◆ Extracted data ◆
■ ■ ■ ■
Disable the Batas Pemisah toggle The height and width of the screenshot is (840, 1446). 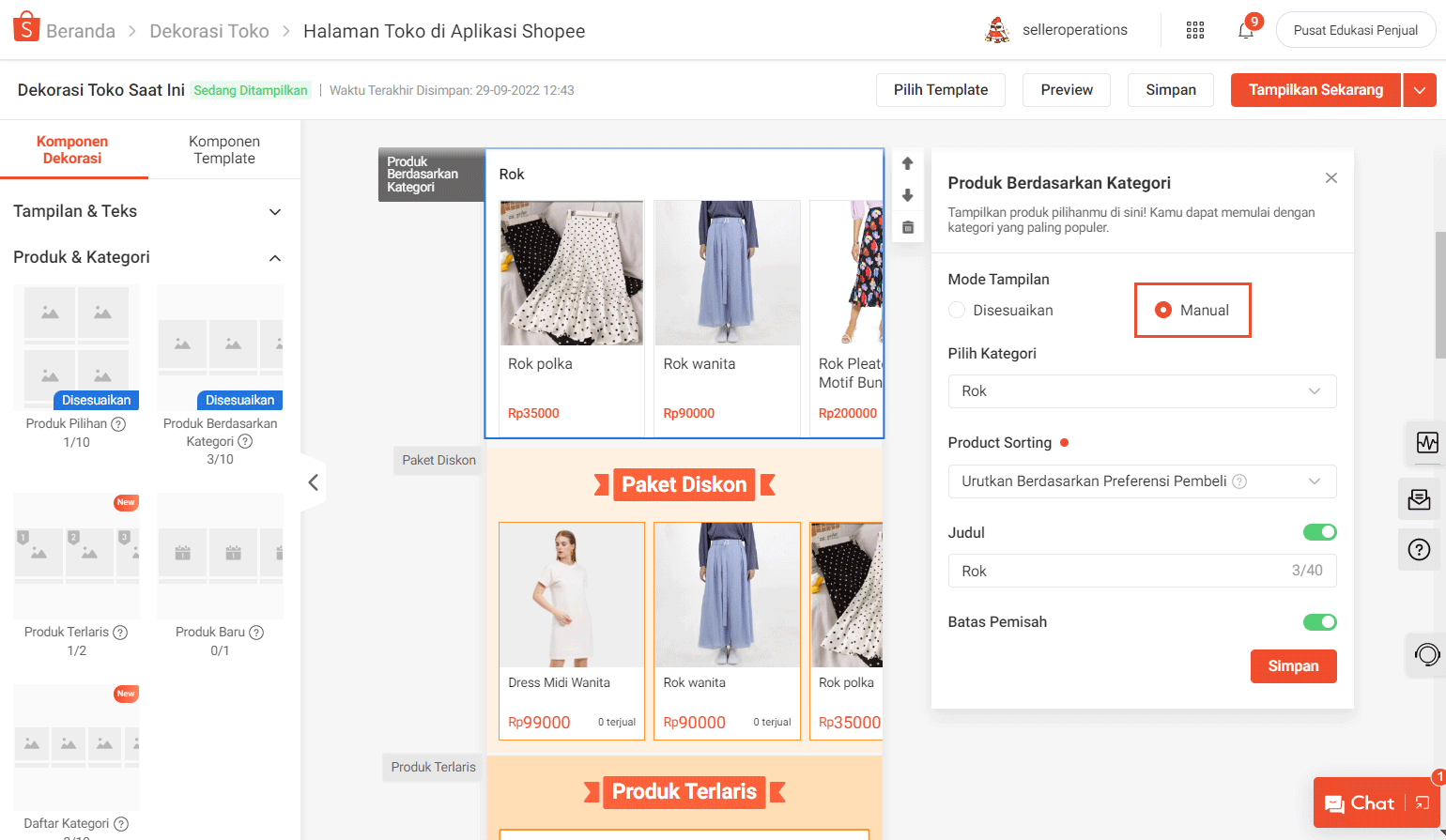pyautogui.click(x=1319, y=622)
■ ■ ■ ■
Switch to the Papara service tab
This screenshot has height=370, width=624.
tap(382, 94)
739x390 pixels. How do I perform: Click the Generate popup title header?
■ ■ ■ ■
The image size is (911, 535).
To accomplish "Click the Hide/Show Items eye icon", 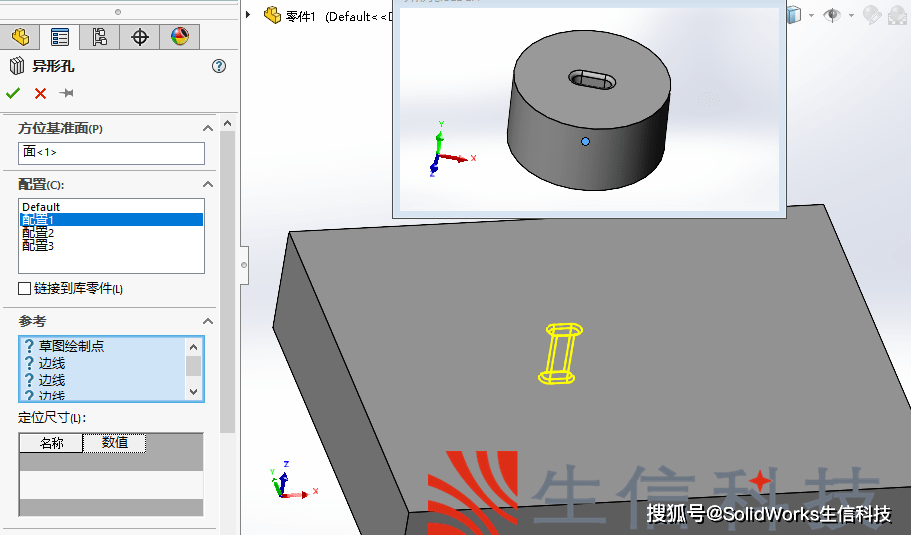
■ ■ ■ ■
◆ Exercise ◆
Out of the entries above, write out only the lines between the line holding "This screenshot has height=370, width=624." and the line holding "739x390 pixels. How", inclusive, each exactly as given.

◆ The answer ◆
This screenshot has height=370, width=624.
tap(382, 94)
739x390 pixels. How do I perform: Click the Generate popup title header?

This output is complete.